I only clean when I have to. I hate cleaning, and I need a strong motivator to get me going, like an impending visit from a college friend or the soul-crushing screech of my mom’s nagging. Considering that I dislike it so very hard, I’ve created a system of cleaning that gets things looking passable just about as fast as possible.
Cleaning the oven should be done in parts. Cleaning the inside is not only difficult, but also unnecessary in most “I have to clean” situations. The average house guest won’t see inside your oven, and even if they do, they probably won’t judge you too hard about it if the stove top is clean.
I usually only clean the surface area of the stove if someone’s coming over, but if I know they’ll be cooking in my kitchen, I begrudgingly accept that I actually have to clean those nasty drip pans that reside under my oven’s electric burners.
I once had a flat top stove. I can say with all certainty that this tutorial is not for you, flat top stove-havers. This also doesn’t apply too much to those with gas ovens.
Step 1: Get everything off the stove top
Whisk all the pots and pans out of sight. Tilt the burners up to release the pans and weird metal ring thing that the burner sits on. Brush the crumbs and weird burnt bits into the floor, to be swept up later.

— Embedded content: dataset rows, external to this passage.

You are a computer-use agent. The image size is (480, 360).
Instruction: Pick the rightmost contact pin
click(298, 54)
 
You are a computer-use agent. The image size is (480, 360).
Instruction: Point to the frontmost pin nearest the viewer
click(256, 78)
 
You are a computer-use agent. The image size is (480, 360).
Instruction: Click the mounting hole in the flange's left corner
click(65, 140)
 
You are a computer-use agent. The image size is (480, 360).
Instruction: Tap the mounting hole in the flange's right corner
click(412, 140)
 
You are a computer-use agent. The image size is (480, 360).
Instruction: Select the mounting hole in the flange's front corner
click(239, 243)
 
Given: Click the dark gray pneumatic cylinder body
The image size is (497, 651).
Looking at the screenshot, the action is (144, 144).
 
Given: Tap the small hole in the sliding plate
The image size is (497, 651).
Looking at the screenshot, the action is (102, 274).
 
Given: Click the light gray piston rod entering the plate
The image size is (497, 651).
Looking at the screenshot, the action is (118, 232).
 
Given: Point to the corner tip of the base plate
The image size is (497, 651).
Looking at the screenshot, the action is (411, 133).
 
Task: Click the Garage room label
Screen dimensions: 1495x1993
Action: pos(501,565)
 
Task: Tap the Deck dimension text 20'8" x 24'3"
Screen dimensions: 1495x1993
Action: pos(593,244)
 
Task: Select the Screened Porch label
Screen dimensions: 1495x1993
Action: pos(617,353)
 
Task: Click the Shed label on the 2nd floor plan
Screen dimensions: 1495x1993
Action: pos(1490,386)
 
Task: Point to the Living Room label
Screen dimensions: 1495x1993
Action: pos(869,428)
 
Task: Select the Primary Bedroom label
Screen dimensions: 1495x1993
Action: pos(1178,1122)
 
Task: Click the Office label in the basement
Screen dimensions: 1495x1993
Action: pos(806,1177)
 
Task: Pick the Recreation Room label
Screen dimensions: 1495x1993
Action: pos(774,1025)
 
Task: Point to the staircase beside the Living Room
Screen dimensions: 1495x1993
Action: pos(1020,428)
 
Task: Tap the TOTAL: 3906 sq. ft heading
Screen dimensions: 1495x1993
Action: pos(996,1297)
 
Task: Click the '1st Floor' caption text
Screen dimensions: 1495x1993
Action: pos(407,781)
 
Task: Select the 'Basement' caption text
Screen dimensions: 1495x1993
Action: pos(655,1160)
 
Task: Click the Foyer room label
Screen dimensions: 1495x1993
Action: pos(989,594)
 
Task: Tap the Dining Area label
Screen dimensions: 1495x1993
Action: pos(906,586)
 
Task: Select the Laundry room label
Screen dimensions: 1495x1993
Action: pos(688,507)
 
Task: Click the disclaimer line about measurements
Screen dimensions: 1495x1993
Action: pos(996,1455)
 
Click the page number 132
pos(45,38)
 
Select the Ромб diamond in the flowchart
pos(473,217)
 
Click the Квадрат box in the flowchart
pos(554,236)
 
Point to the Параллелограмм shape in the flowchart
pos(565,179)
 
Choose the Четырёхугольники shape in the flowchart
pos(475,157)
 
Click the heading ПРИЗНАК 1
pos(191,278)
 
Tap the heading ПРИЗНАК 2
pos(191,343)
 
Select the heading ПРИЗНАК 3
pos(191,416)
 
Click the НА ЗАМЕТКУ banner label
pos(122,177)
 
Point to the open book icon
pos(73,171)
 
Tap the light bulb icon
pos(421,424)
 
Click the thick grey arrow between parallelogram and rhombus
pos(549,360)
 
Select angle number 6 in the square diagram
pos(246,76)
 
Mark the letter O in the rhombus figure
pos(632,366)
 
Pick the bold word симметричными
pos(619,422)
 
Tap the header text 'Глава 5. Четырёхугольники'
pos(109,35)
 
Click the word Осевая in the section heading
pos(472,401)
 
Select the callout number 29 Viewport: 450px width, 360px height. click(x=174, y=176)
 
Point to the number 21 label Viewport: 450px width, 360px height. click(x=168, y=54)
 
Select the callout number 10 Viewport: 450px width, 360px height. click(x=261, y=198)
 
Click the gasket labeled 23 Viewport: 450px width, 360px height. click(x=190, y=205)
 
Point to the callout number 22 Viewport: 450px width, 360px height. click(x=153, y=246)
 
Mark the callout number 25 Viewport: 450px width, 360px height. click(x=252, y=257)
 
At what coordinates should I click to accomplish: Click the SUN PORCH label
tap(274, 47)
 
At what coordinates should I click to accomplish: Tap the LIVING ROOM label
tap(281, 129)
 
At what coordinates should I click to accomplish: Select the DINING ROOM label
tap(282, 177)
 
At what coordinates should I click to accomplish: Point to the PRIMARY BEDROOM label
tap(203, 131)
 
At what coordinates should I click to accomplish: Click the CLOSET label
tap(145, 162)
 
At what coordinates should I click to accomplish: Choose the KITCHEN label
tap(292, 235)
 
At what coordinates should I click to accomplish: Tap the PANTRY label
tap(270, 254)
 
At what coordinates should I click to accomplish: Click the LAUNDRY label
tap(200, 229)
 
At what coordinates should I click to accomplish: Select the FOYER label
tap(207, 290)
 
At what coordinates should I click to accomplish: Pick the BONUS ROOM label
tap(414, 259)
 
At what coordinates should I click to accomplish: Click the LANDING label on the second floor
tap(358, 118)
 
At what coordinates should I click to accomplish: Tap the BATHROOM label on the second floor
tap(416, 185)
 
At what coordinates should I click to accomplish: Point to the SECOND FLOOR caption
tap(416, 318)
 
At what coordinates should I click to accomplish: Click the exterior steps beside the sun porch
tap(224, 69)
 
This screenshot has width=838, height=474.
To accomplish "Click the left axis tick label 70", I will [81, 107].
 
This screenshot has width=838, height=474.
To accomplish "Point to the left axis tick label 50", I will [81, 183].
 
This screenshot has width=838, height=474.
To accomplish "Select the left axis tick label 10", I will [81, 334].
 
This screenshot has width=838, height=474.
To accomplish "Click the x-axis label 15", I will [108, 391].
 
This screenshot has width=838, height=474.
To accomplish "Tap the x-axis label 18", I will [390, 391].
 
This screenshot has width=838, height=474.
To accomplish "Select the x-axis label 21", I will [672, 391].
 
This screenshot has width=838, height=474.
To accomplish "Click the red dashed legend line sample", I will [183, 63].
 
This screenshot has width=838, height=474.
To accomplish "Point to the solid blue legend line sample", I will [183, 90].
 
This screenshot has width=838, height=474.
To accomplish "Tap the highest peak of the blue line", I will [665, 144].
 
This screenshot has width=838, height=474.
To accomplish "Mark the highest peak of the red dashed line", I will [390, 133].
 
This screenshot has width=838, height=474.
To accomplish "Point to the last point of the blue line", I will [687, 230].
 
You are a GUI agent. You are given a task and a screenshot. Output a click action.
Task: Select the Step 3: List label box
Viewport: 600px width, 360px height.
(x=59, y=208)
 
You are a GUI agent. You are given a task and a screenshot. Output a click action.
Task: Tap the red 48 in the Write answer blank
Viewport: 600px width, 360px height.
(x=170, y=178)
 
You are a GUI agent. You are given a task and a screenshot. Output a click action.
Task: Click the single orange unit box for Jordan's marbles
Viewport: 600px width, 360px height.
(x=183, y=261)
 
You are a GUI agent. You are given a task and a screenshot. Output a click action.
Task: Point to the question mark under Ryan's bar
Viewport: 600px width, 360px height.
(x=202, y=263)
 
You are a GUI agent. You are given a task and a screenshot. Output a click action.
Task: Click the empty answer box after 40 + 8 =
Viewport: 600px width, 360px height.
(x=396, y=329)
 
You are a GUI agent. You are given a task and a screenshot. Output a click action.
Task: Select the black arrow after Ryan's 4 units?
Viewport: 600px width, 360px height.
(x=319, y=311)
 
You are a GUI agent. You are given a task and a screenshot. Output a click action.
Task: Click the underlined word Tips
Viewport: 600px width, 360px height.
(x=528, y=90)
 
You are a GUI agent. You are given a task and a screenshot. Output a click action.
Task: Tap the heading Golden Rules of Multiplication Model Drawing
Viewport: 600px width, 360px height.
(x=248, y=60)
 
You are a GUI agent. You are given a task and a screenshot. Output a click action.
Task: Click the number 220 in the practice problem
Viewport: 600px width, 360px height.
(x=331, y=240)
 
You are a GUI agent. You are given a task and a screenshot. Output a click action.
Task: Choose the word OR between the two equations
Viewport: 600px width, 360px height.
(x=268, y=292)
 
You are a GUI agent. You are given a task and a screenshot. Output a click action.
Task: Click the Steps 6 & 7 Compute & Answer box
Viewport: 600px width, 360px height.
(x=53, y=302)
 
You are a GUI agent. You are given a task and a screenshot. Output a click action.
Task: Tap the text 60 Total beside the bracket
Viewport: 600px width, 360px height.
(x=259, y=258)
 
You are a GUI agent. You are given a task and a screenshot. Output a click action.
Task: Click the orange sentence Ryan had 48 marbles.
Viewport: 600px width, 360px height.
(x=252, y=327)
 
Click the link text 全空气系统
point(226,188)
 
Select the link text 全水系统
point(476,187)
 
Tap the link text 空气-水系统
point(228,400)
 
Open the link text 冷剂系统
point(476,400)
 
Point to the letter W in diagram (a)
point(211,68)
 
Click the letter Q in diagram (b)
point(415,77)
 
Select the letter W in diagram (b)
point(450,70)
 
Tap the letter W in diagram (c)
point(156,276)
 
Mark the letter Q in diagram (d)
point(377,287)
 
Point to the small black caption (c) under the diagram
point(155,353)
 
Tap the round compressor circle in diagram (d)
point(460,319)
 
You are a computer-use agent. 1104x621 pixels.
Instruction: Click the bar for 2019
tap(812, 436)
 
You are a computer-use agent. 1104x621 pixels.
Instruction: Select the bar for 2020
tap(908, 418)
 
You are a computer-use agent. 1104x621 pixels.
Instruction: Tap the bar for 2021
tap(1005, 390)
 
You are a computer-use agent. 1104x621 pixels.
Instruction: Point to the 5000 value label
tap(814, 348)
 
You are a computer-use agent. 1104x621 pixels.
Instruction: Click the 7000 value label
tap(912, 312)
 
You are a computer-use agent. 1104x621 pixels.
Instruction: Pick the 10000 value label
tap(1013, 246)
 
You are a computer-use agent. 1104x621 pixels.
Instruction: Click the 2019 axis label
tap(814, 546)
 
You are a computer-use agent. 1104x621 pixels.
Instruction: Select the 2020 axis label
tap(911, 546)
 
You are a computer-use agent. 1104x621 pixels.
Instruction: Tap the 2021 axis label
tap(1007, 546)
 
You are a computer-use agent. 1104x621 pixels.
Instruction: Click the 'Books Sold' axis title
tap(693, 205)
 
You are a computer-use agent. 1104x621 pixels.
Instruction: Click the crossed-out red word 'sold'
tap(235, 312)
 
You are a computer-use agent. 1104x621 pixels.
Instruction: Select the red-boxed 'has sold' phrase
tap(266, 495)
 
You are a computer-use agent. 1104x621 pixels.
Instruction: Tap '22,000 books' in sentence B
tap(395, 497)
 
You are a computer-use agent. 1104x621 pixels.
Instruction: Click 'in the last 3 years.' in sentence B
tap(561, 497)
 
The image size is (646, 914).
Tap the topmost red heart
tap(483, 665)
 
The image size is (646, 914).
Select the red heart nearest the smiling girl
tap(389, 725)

Step 2: Enact the slow cleaning method
For burner pans that didn’t need too much attention, I let them go for a long soak. Just fill the sink up with hot water and squeeze in some dishwasher detergent. If you don’t have a dishwasher, dish soap should still help. Let them soak while you take care of the next steps.
Step 3: Enact the tough cleaning method
For the nastiest pans, sprinkle them with baking soda. Then, just like in grade school, pour some vinegar over and enjoy watching science do some cleaning for you. (You can also make a paste out of cream of tartar and vinegar for this purpose, but I don’t know anybody that just keeps that around.) Leave to sit for several minutes while you move on to step four.
Step 4: Clean the stove top
Dip your sponge in the detergent water and give the stove top a good scrub down. Around each burner, there’s probably a little circle of crud where the metal rings were. Take care of those first, then clean around the oven. Clean your sponge often. If you’re up to it, clean down in the stove beneath where the drip pans rest. If the top of your stove lifts up (it probably does,) this will make cleaning easier. Be mindful of the cords that power the burners—don’t get those wet. If the burners themselves are dirty, clean using only warm water and your determination to see those crispy burnt bits disappear.
Step 5: Scrub. Fo’ real.
Scrub the vinegar pan. Scrub it good. If there are weird splatters of grease, use a spoon to scratch those up, then scrub some more. Then scrub the detergent pans. Rinse everything really well, and let dry. Some of those pans won’t be clean enough. Re-clean if you’ve got the spirit.
Step 6: Reassemble the stove, and admire your handiwork.
Strike a Superman pose and feel proud that you’ve made your stove totes presentable. And then move on to the next thing you need to clean before someone shows up.